Every year, the program tackles a new community initiative. One summer, the students created a showcase for nursing home patients, choosing the venue and choreographing the piece themselves. Last year, the group held an anti-bullying flash mob in Tower City, dancing to “Pure Imagination” from Willy Wonka and the Chocolate Factory. The Cleveland-based MadWerkz Studios filmed it, and created a documentary short that was shown at three film festivals, winning the “Audience Choice Award” at the ICE Film Festival in Dayton. For several summers, students have participated in diversity and community relations seminars hosted by the Shaker Heights High School Group on Race Relations and the Cleveland Police Department.

“We had our first student alumni of the The Nehemiah Project graduate from college just recently and that’s huge,” says Obadiah Baker, founder of Tender Hearts Crusades, the nonprofit that acts as the Project’s primary fiscal sponsor. “That’s the whole point – to give them the emotional tools they need to cope with the reality of life. We’re trying to build resiliency in at-risk youth, especially those that are in disadvantaged, underserved areas in America. We want to equip them with the tools they need to endure in any type of environment, especially because of their social position within American society.”

But on this summer night, the kids are at Wade Oval as part of a collaboration with Fresh Camp, an urban gardening and hip-hop recording program for Cleveland youth. They’ve created a modern dance piece to a song the Fresh Campers wrote and produced. The performance starts quietly, with four dancers stretching their arms into acute angles to a folk-inflected melody. Soon, the bass rises, and the Fresh Camp MCs enter, rapping “Everything is better when we work together!” while the dancers spin. By the end of the set, they’ve invited half of Wade Oval to join them onstage.

It’s more than Spencer ever hoped for. He started the program as a one-off after a conversation with his mother, Callie, lamenting the lack of affordable dance courses in Cleveland. Through CSA, he traveled to dance conferences across the country, but knew many of his peers didn’t have that opportunity. In the Nehemiah Project’s first year, he taught the classes himself and created a Kickstarter to pay for costumes. Soon, he’d raised $1,500. Five years, a number of Juilliard Summer Arts Grants and a fateful meeting with Baker later, and the Nehemiah Project is a rising force in Cleveland arts education.

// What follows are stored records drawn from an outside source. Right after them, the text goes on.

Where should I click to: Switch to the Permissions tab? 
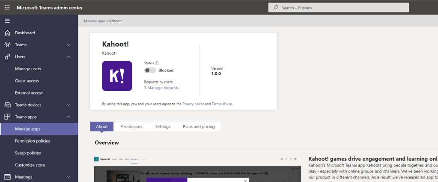131,127
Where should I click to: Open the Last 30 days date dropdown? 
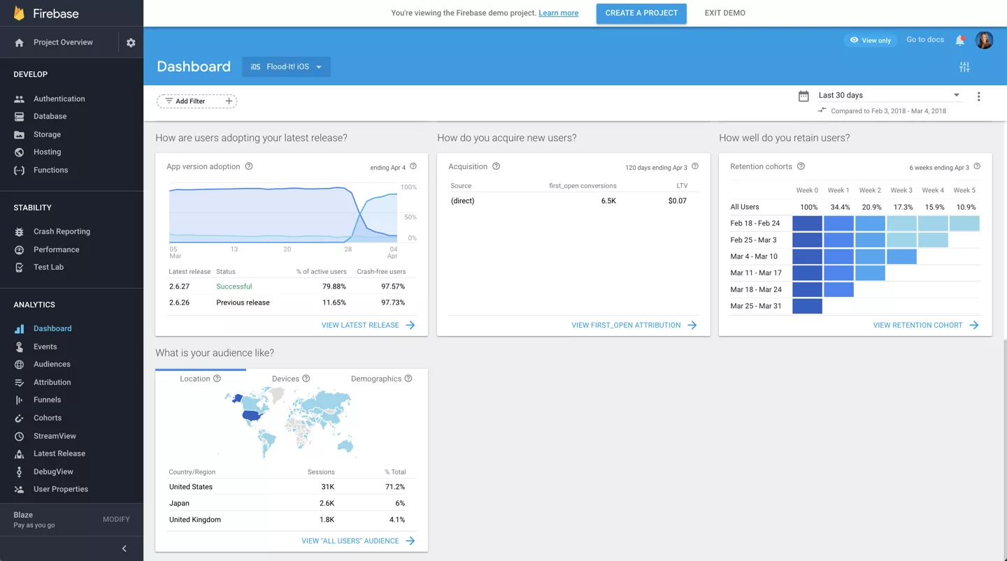coord(890,95)
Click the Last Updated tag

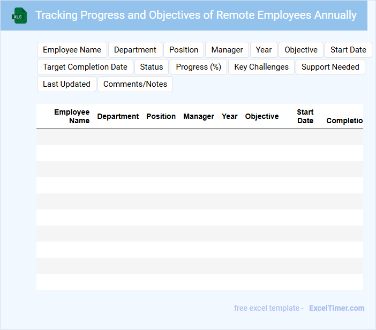click(67, 84)
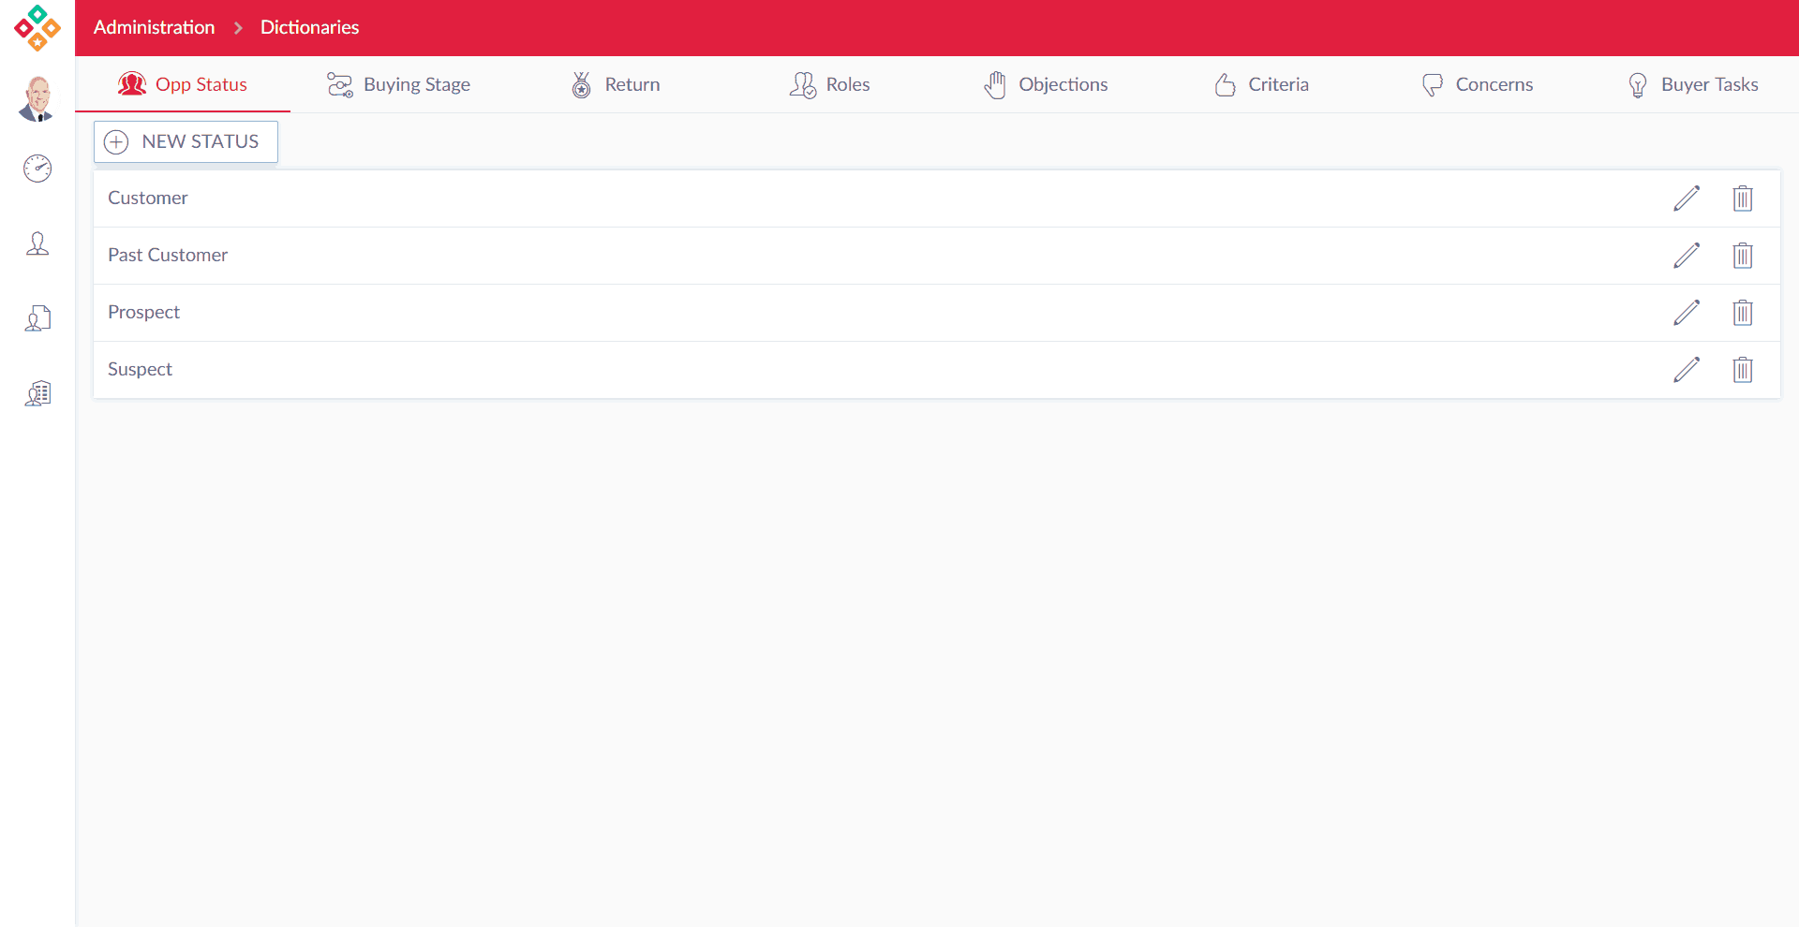Select the Objections tab
Screen dimensions: 1799x927
(x=1046, y=84)
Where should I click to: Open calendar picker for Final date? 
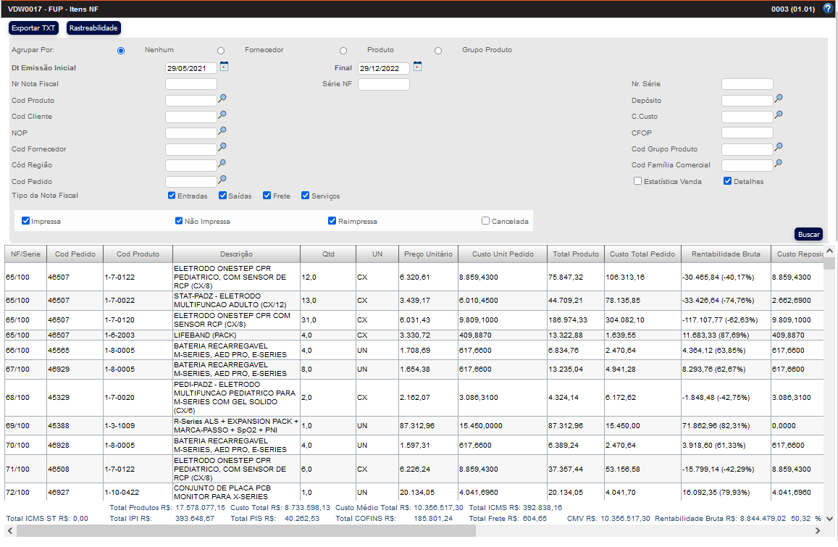pyautogui.click(x=417, y=67)
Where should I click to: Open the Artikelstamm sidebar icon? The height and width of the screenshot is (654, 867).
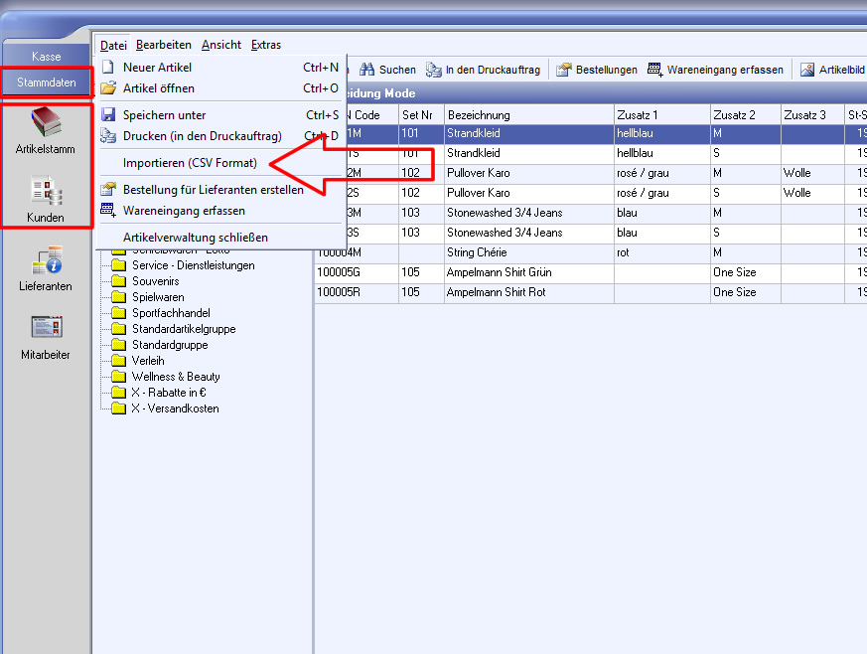(46, 125)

For Spencer, the program is a tribute to his mother, who serves as a mentor and for many young dancers. When he founded the Nehemiah Project, he also established a scholarship fund for graduating CSA seniors and named it after her – the Callie E. Taylor Award.

“Programs like this are important, because they give students an alternative viewpoint on the reality that we live in, because we can live in a really scary place. But it doesn’t have to be, if people find something that they’re passionate about or something that scares them, and do it anyway.”